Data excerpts
———

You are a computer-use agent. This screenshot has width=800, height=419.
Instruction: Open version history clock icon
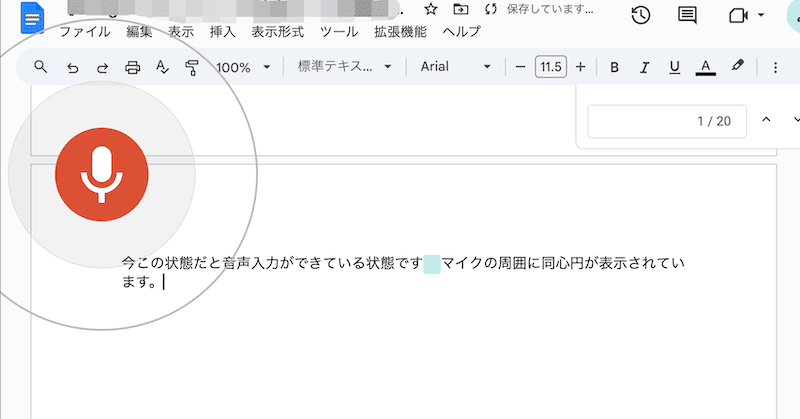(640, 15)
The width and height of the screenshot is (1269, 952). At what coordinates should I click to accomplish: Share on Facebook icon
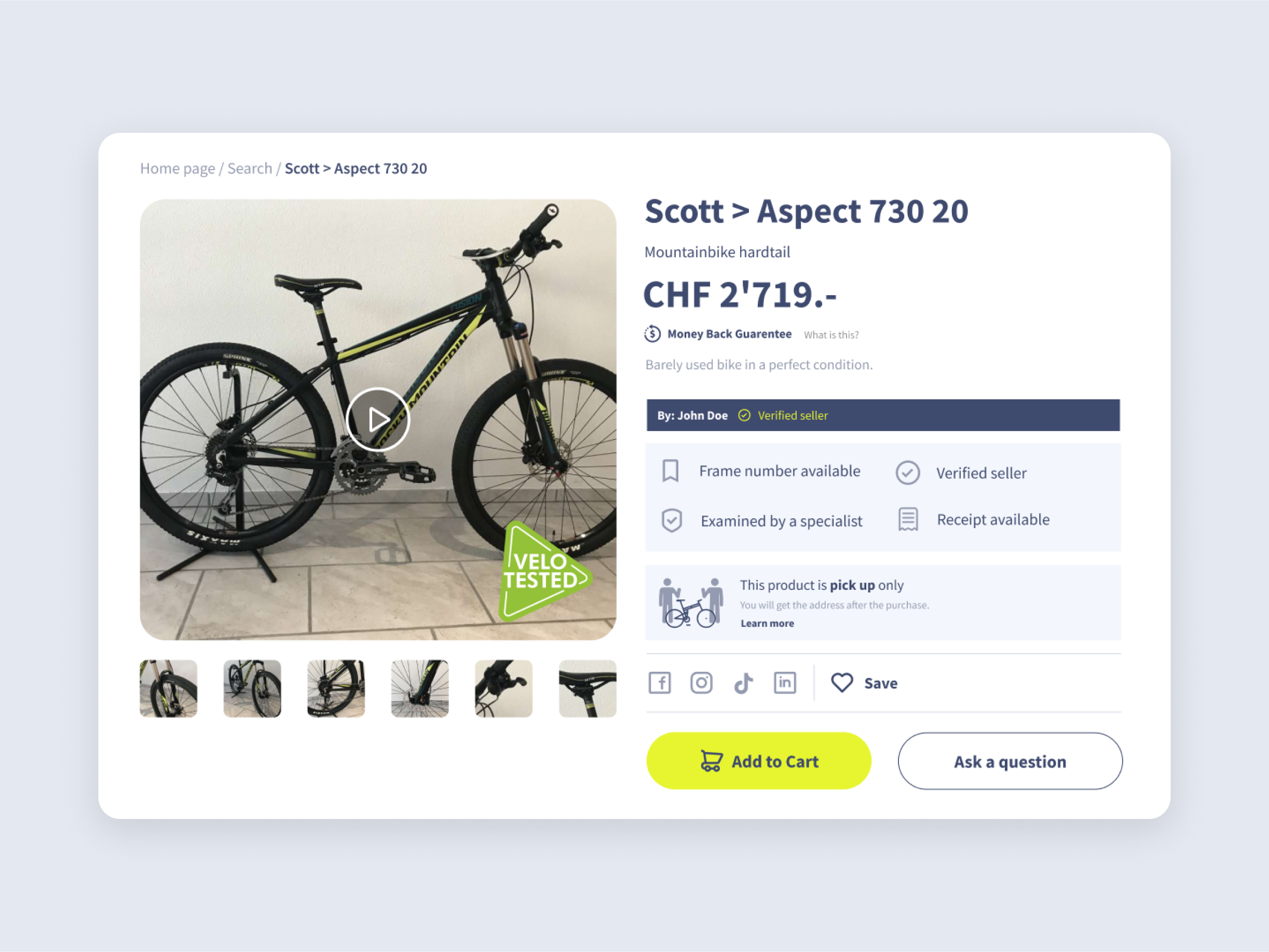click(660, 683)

———

Whatever pictures the entries contain, omit them, and write the rest out exactly.

You are a computer-use agent. This screenshot has width=800, height=419.
Instruction: Open version history clock icon
(640, 15)
The width and height of the screenshot is (1269, 952). At what coordinates should I click to accomplish: Share on Facebook icon
click(660, 683)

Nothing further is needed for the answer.